But the kindness of the ladies of the town did not end here, for when they came to understand that I was no more maintained by the public allowance as before, they gave me money oftener than formerly; and as I grew up they brought me work to do for them, such as linen to make, and laces to mend, and heads to dress up, and not only paid me for doing them, but even taught me how to do them; so that now I was a gentlewoman indeed, as I understood that word, I not only found myself clothes and paid my nurse for my keeping, but got money in my pocket too beforehand.
The ladies also gave me clothes frequently of their own or their children’s; some stockings, some petticoats, some gowns, some one thing, some another, and these my old woman managed for me like a mere mother, and kept them for me, obliged me to mend them, and turn them and twist them to the best advantage, for she was a rare housewife.
At last one of the ladies took so much fancy to me that she would have me home to her house, for a month, she said, to be among her daughters.
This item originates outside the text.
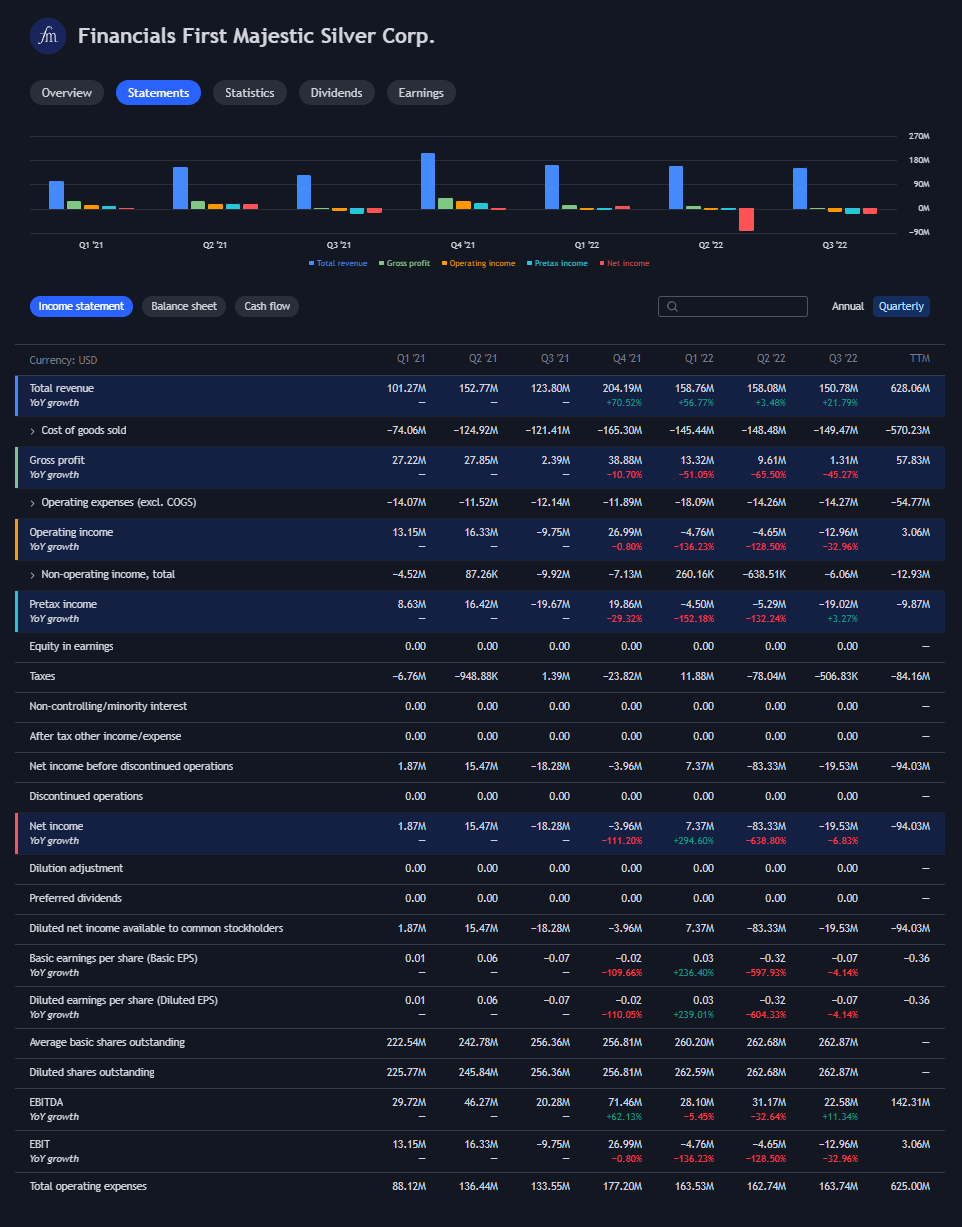962x1227 pixels.
Task: Switch financials to Annual periods
Action: click(x=847, y=306)
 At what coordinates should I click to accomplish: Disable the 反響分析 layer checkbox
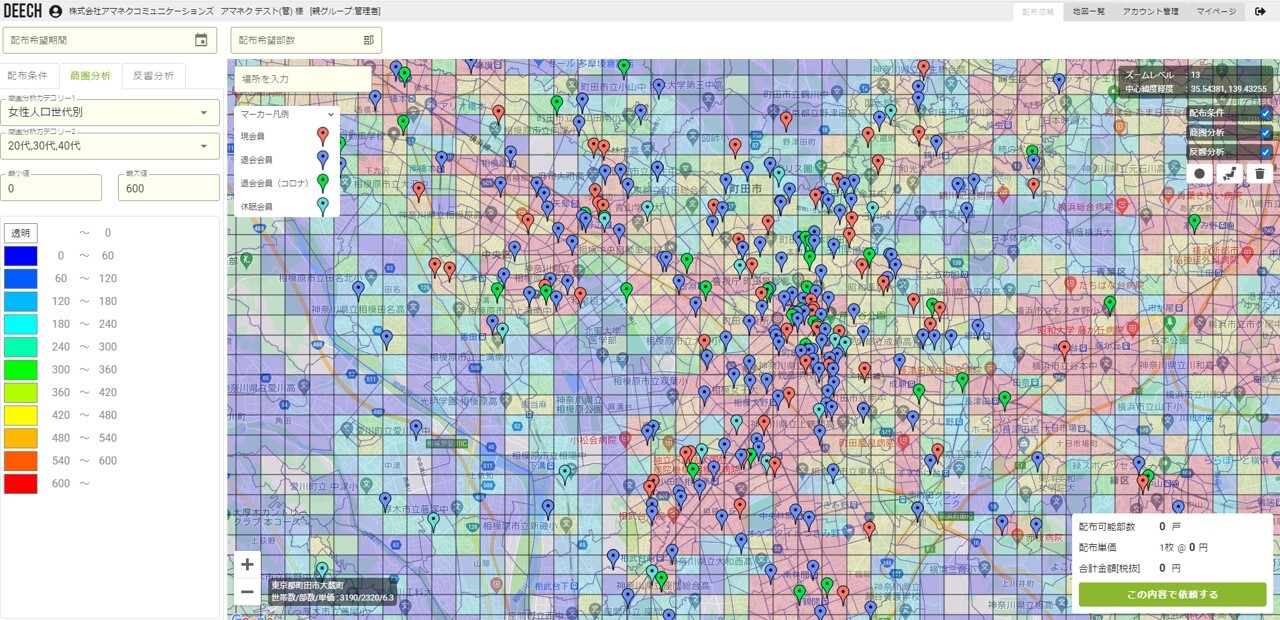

Now, though this was exceeding kind in her, yet, as my old good woman said to her, unless she resolved to keep me for good and all, she would do the little gentlewoman more harm than good. “Well,” says the lady, “that’s true; and therefore I’ll only take her home for a week, then, that I may see how my daughters and she agree together, and how I like her temper, and then I’ll tell you more; and in the meantime, if anybody comes to see her as they used to do, you may only tell them you have sent her out to my house.”
This was prudently managed enough, and I went to the lady’s house; but I was so pleased there with the young ladies, and they so pleased with me, that I had enough to do to come away, and they were as unwilling to part with me.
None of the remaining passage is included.